IS_TEXT フィールドは、MIME_RFC で述べられている MIME コンテント・タイプである MIME_TYPE フィールドのテキスト属性とは異なります。MIME コンテント・タイプから、データがテキスト文字とバイト値のどちらで作成されているかがわかります。データがテキスト文字で作成され、データに text/* というラベルが付けられている場合、IS_TEXT フィールドはテキスト形式でユーザに表示するのに適したデータかどうかを判別します。

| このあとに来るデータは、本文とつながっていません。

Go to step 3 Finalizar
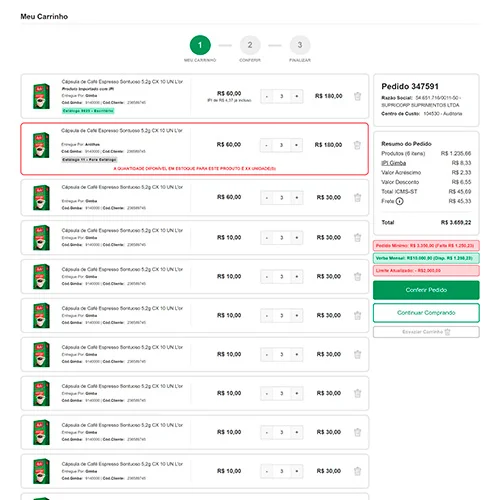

さまざまな MIME_TYPE属性での IS_TEXTの使用例を表 9-3 に示します。

表 9-3 IS_TEXT 属性の例

説明と MIME_TYPE 属性 

IS_TEXT 値 

ASCII でコード化された人間の言語 (MIME_TYPE text/plain)

IS_TEXT true

*EUC、JIS、Unicode、または ISO ラテン文字セットにコード化された人間の言語 (MIME-TYPE text/plain; charset=XXX)

IS_TEXT true

カレンダ・アポイント (MIME_TYPE text/plain)

IS_TEXT false

ハイパーテキスト・マークアップ言語 (HTML) (MIME_TYPE text/html)

IS_TEXT true

PostScript (MIME_TYPE application/postscript)

IS_TEXT false

C プログラム・ソース (C_SRC) (MIME_TYPE text/plain)

IS_TEXT true

ビットマップとピックスマップ (XBMXPM) (MIME_TYPE text/plain)

IS_TEXT false

デスクトップ・アプリケーション・ビルド・サービスのためのプロジェクトまたはモジュール・ファイル (MIME_TYPE text/plain)

IS_TEXT false

シェル・スクリプト (MIME_TYPE text/plain)

IS_TEXT false

uuencode(1) によって生成されたコード化テキスト (MIME_TYPE text/plain)

IS_TEXT false

*MIME_TYPE text/plain

IS_TEXT false

データ型属性の詳細は、dtdtsfile(4) のマニュアル・ページを参照してください。